▶ [Information given]
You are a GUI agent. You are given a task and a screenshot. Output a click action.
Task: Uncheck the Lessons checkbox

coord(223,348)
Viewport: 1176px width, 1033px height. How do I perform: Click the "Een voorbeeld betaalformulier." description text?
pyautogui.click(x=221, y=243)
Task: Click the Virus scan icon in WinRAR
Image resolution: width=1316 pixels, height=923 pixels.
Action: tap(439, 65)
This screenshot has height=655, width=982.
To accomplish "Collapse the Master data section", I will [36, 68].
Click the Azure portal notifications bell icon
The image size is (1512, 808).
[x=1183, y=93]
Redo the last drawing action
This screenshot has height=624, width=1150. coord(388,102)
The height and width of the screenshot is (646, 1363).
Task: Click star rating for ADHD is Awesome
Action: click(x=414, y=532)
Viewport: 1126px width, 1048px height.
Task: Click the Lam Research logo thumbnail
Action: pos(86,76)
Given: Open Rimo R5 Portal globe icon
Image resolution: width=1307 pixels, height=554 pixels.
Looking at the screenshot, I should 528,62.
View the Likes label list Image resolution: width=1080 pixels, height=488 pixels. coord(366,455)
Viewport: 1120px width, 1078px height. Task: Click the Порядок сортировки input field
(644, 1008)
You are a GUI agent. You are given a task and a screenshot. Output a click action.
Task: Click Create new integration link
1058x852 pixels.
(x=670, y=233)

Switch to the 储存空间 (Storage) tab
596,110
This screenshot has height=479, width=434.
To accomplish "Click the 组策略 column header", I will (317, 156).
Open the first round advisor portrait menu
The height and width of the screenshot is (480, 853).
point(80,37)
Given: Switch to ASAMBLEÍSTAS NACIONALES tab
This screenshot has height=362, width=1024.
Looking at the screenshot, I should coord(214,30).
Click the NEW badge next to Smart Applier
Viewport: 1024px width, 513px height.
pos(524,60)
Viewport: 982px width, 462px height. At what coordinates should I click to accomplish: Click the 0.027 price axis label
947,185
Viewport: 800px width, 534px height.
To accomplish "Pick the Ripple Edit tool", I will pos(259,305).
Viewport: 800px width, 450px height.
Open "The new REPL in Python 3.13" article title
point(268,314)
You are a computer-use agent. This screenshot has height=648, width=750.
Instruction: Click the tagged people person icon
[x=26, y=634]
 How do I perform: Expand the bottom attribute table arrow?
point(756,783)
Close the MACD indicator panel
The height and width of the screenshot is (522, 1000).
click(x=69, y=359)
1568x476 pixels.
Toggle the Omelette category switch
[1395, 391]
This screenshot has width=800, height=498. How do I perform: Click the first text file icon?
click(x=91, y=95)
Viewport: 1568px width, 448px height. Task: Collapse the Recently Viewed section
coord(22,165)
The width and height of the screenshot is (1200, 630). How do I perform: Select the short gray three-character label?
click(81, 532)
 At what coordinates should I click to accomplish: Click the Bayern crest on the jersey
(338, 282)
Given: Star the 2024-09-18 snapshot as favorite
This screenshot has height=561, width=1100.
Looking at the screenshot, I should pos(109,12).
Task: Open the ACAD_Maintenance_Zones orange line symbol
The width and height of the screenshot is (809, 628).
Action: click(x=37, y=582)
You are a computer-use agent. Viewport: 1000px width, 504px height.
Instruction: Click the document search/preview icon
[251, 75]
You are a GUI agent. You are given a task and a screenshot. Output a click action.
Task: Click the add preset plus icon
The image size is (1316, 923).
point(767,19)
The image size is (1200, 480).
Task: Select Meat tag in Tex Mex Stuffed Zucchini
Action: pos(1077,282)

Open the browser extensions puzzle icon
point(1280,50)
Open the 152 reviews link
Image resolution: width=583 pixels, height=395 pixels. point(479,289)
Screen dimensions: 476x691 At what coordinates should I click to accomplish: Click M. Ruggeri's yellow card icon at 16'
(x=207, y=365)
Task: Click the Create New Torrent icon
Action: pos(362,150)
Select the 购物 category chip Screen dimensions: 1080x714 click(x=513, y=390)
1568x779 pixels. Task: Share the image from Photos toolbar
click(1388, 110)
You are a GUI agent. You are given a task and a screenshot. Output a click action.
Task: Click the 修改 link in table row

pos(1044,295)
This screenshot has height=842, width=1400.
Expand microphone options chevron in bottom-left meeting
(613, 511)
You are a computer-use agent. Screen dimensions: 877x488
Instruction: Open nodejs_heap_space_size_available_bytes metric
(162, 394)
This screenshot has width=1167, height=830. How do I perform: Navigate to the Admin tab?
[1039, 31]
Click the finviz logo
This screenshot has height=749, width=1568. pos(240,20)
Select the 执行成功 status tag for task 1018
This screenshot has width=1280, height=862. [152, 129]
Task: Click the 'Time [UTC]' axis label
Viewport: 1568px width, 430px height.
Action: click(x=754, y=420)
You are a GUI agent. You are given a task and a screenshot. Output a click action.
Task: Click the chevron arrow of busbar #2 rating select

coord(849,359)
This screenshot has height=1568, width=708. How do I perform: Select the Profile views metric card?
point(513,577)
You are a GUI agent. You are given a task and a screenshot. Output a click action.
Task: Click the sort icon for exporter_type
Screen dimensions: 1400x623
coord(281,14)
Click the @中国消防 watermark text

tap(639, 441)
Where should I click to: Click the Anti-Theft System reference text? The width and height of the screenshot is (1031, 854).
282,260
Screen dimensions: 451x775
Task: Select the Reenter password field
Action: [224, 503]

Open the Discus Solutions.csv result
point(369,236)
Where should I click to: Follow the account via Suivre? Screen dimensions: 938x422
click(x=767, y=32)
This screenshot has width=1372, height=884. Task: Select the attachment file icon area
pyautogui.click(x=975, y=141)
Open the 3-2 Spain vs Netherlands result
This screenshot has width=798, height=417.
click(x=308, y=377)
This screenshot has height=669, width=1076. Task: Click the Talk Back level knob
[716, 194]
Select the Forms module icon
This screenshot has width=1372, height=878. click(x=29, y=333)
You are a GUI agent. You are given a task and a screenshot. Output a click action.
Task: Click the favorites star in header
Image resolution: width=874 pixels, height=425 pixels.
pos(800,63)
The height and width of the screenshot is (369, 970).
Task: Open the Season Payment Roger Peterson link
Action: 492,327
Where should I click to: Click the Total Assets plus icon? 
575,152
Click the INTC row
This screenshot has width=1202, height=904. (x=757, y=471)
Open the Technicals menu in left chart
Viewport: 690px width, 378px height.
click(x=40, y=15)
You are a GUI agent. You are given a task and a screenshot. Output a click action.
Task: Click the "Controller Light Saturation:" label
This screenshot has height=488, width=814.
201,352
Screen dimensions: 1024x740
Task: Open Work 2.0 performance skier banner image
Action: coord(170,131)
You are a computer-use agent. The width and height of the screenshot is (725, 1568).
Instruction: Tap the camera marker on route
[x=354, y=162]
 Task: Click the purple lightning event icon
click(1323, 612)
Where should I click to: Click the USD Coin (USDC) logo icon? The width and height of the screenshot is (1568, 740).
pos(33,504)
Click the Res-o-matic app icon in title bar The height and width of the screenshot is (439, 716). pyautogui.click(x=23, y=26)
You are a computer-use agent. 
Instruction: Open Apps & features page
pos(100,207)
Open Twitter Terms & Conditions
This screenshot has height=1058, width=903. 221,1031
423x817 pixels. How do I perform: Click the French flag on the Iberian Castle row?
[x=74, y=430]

▶ [Assignment] Provide the count of lines holding the word "header" in these entries, and no other words.

▶ [Result of this task] 2